In October of 1956 she suffered yet another stillbirth, during the Hungarian Crisis. She had been glued to the radio hearing about the Soviet troops poised to go into Budapest, and the brave Hungarians defying them by massing peacefully in the city squares. She wanted to give the baby a Hungarian name, but Mark named it Matthew while she was still unconscious and undergoing an operation to stitch up her womb. Poor dead Matthew had torn her insides in some way. The doctor was unsure whether she would be able to have more children.

 

“Surely two is enough,” she said tentatively to Mark. “It’s not as if either of us enjoys it.”

 

“God will decide,” he said, and by that she had no choice but to abide. It was some comfort to her that the Soviets had backed down on Hungary and were allowing a greater measure of democracy, both there and in the rest of the Iron Curtain countries. Both the Soviets and the Americans were pushing ahead into space, in a kind of competition. The BBC was excited to report the first photographs of the dark side of the moon.

 

Mark was received into the Catholic faith and took it very seriously. He insisted the children be instructed, and although they had been baptized in the Church of England he insisted on having their baptisms repeated, or “conditionally repeated” as nobody was sure whether the first baptisms had counted. Tricia let him take Doug to church with him, but usually kept Helen home with her. “She’s too young to sit through the service,” she said, and Mark agreed. Doug, who had just started school, said church was boring, but only to Tricia. He was wary of his father, though more likely to be pushed into rage and defiance than fear.

 

Tricia’s life in Woking was just beginning to settle down into something she could endure when Mark again brought home wine. His book had been published and was getting some attention, or so he said. She lay and endured his attentions and naturally she became pregnant again. Her doctor looked grave and told her to rest, but of course rest was impossible.
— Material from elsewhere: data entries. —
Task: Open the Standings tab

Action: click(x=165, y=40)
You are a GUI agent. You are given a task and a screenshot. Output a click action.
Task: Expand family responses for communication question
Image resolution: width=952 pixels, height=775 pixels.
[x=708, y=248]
Doug had to be taken to and from school and Helen was a very active three-year-old. She was sure this baby would die like the last two, but to her surprise it survived. They called it George Ludwig. Tricia protested the Ludwig, but only feebly. Her mother again came to stay and help with the baby, but Tricia found her less use than on previous occasions. She seemed vaguer, less sure of herself. She kept forgetting the names of things. When Tricia asked her about it she said that she needed to change the prescription of her blood pressure tablets because they made her forgetful.

 

“She’s only fifty-eight,” Tricia said to Mark after her mother had left. “She can’t be getting senile already, surely?”